Records shown Start Marker
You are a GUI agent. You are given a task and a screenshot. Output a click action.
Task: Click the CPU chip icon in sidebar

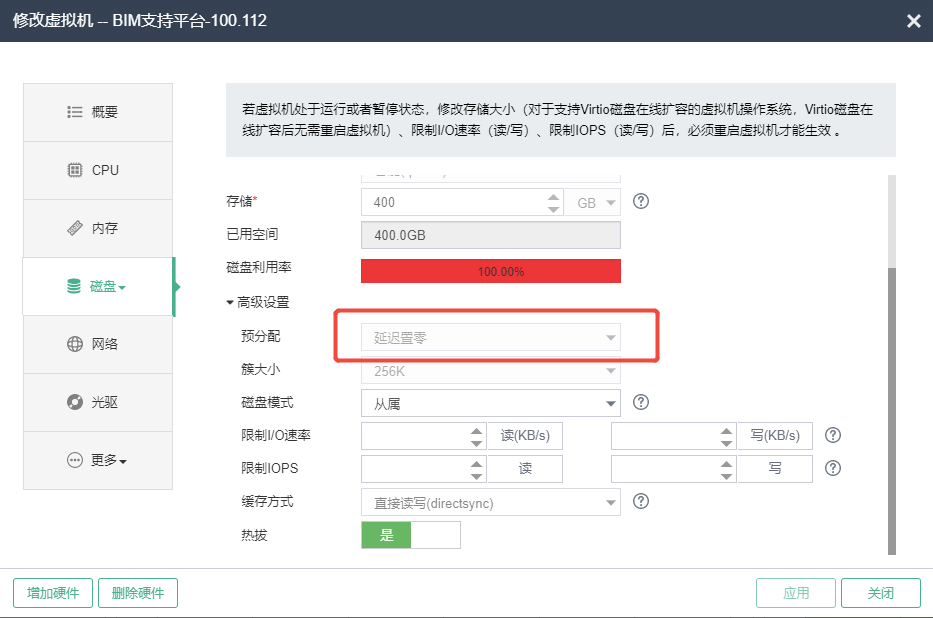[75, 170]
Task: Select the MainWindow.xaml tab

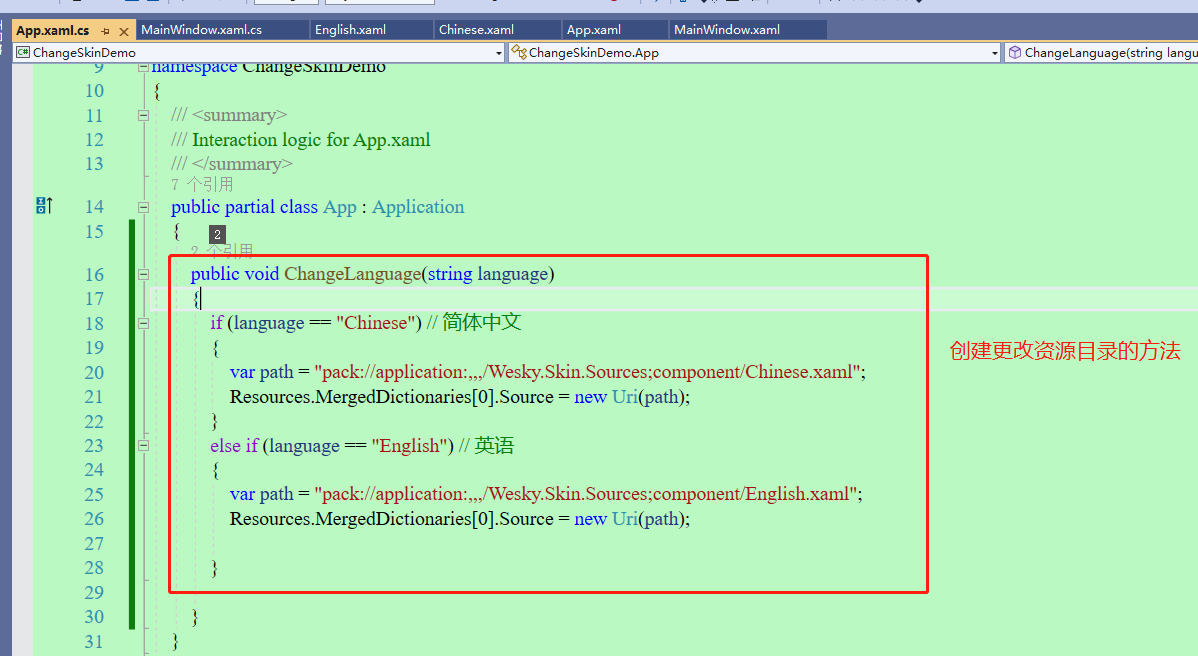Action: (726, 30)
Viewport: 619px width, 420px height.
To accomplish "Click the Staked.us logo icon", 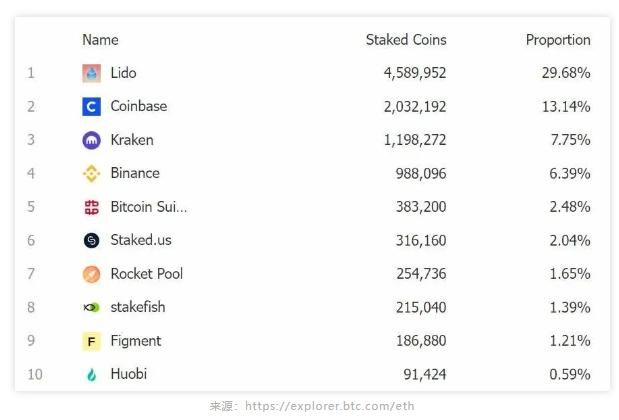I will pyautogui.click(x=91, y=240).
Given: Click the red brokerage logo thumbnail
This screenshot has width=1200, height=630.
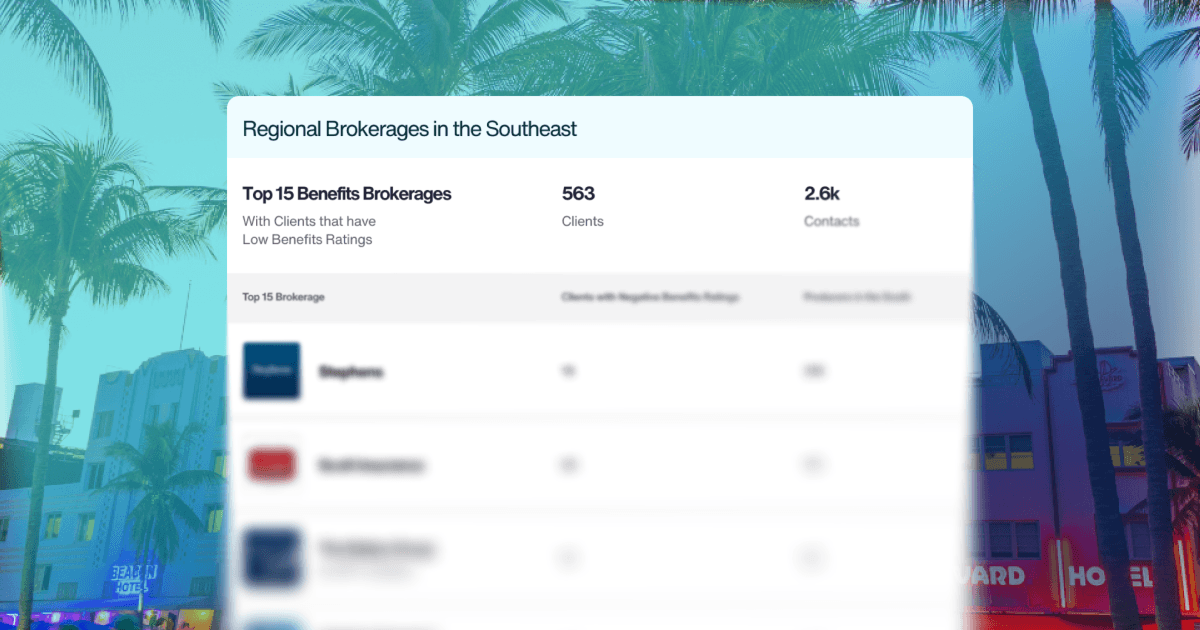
Records shown End Marker
> **Exercise goal**:
Pick from the records each line that contains the word "screenshot" and show it.

> **Task result**:
You are a GUI agent. You are given a task and a screenshot. Output a click action.
This screenshot has width=1200, height=630.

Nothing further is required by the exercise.